(Data entries)
+ + +
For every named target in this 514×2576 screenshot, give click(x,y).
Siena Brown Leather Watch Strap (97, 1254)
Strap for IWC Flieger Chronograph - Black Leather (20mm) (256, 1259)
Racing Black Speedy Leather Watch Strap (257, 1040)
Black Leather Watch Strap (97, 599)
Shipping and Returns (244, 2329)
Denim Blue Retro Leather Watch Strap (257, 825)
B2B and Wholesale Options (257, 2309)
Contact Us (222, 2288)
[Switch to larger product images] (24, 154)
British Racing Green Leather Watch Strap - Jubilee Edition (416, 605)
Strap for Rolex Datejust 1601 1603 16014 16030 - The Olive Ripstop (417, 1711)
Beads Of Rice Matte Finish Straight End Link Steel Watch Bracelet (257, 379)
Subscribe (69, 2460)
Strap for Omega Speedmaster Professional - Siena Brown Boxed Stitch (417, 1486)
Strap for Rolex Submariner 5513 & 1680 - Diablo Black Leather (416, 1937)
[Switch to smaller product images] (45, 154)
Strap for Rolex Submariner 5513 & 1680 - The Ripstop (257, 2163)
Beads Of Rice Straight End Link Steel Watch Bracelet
+ + +
▸ Problem details
From the line with "Strap for Rolex Submariner 5513 & 1680 - Diablo" to the final line of the entries above, return every line exactly as written.

▸ Finished task
Strap for Rolex Submariner 5513 & 1680 - Diablo Black Leather (416, 1937)
[Switch to smaller product images] (45, 154)
Strap for Rolex Submariner 5513 & 1680 - The Ripstop (257, 2163)
Beads Of Rice Straight End Link Steel Watch Bracelet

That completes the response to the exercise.